Estas palabras podrían resumir lo que están viviendo Lorena, Martín, el P. Fernando e Irene, profesores del Colegio San Agustín de Valladolid, que este verano han decidido entregar su tiempo, su energía y, sobre todo, su corazón, al voluntariado internacional con ARCORES.
✨ En Sierra Leona: el alma de Kamalo
Lorena y Martín se encuentran en Kamalo, un pequeño pueblo de Sierra Leona, donde los días se llenan de sonrisas, encuentros y aprendizajes mutuos. En su paso por la comunidad conocieron a Mama Queen, la autoridad entre las mujeres, y al jefe de la aldea en Bamoi. Pero sobre todo, conocieron el alma de un pueblo que acoge y enseña con humildad.
Participaron en la graduación de los niños y niñas de la Escuela de San Pablo, compartieron juegos, canciones, abrazos y esperanzas. Cada gesto, cada mirada, es una lección que no se encuentra en los libros. “Aquí la educación no es un derecho garantizado, es un tesoro. Y ellos nos enseñan cómo valorarlo”, cuenta Lorena.
🌴 En Filipinas: esperanza en Cebú
Mientras tanto, el P. Fernando aterrizó en Cebú (Filipinas) junto a un grupo de voluntarios. Allí colaboran en proyectos de educación y acompañamiento a comunidades vulnerables. Las condiciones a veces son duras, pero el calor humano es inmenso. En cada actividad, los voluntarios se convierten en familia, y la fe se transforma en acción concreta.

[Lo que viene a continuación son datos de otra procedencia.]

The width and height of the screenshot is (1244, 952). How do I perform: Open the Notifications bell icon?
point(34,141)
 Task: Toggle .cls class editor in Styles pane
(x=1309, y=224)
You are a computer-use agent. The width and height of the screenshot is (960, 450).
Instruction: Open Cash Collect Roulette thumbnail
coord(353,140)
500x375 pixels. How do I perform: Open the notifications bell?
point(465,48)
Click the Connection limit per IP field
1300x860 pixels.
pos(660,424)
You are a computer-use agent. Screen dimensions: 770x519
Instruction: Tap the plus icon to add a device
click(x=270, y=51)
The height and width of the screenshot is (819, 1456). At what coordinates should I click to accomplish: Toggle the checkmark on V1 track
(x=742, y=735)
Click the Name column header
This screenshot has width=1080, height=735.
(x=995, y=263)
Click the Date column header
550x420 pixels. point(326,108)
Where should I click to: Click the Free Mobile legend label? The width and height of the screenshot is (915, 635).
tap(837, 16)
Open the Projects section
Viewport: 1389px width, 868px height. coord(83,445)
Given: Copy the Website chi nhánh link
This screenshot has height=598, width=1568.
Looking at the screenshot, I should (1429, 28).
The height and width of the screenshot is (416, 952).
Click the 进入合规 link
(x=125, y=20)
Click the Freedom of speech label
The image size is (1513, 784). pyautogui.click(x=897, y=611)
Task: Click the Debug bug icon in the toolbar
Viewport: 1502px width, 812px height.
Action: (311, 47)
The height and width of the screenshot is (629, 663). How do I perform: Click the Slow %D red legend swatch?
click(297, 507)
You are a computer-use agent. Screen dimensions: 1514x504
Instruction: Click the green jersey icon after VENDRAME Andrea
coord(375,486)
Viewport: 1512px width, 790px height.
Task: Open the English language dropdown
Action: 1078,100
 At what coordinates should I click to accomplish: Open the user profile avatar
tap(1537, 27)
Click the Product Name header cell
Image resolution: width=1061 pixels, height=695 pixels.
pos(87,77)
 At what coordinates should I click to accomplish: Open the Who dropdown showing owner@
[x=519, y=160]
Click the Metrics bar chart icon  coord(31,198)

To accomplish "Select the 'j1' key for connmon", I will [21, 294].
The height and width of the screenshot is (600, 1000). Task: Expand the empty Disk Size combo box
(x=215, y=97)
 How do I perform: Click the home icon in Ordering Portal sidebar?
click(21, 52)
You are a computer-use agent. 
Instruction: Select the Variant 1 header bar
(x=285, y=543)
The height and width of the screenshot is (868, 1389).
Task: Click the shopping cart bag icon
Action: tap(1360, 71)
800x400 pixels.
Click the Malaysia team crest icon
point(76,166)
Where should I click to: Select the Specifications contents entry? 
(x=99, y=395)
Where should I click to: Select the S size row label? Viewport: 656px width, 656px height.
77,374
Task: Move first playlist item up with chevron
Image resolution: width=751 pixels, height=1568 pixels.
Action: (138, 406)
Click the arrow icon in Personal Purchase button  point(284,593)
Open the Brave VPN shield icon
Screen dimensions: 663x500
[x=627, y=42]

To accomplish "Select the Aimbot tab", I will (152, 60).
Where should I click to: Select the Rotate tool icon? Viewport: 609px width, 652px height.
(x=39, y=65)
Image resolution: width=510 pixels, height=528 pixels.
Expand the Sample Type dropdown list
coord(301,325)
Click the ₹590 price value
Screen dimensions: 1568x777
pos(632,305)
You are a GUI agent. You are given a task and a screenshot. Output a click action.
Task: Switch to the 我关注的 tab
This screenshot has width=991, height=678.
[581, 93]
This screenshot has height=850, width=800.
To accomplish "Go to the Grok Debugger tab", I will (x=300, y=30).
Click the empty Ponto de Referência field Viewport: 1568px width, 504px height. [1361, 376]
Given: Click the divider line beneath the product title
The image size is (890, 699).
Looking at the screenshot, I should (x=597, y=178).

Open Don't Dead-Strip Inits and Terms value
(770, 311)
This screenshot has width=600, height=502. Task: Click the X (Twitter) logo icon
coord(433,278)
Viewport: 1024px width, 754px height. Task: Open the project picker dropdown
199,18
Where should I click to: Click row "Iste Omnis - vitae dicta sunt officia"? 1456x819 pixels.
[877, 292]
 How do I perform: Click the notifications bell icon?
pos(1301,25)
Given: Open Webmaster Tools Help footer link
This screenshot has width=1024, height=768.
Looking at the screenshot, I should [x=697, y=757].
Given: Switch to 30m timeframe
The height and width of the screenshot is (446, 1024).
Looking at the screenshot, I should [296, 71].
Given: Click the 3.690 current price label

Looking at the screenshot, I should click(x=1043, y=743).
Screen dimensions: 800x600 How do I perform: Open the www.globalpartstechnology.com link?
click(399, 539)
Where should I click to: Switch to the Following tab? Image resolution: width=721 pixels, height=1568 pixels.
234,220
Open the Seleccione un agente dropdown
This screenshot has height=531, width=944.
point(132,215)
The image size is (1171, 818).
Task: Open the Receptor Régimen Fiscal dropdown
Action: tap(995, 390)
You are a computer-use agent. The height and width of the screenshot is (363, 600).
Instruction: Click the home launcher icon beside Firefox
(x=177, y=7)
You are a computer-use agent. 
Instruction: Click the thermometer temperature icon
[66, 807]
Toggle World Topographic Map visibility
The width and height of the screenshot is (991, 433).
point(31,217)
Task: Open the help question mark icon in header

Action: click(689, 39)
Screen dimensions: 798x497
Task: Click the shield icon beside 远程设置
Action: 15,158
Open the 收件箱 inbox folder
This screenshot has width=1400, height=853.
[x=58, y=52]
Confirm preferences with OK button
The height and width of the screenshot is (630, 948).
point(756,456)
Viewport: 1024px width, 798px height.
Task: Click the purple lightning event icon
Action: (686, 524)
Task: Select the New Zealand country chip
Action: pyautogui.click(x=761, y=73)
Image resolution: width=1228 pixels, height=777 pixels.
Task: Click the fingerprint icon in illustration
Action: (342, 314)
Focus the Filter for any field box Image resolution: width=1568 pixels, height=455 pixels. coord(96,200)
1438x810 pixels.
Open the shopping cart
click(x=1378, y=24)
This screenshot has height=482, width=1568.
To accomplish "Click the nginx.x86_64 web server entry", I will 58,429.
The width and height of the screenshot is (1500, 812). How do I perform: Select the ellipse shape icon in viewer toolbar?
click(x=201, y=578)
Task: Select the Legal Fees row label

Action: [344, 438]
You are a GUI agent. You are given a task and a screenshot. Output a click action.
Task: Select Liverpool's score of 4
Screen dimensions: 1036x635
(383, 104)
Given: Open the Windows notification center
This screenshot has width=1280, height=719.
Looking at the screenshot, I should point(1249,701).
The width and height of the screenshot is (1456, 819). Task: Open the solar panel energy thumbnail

En palabras del propio Fernando: “Aquí aprendemos a mirar la vida con otros ojos. No venimos a dar, venimos a compartir. Y volvemos transformados”.
❤️ En Venezuela: aprender con los más pequeños
Irene ha llevado su vocación de maestra hasta Venezuela, donde acompaña a los más pequeños en un entorno de juego, aprendizaje y cariño. Enseñar allí no es solo dar clase: es cantar, reír, abrazar y brindar presencia a quienes más lo necesitan.
Desde el aula hasta el patio, Irene se entrega con pasión a cada niño, sabiendo que el gesto más sencillo puede ser una semilla de cambio.
Una comunidad que crece con cada voluntario
Este verano, el Colegio San Agustín ha demostrado que educar con el corazón no tiene fronteras. A través de ARCORES y la red EDUCAR, estos docentes han cruzado continentes para sembrar humanidad, entrega y esperanza.
Y como ellos mismos dicen:
“Todo esto nos hace sentir parte de la comunidad… y esto apenas comienza.”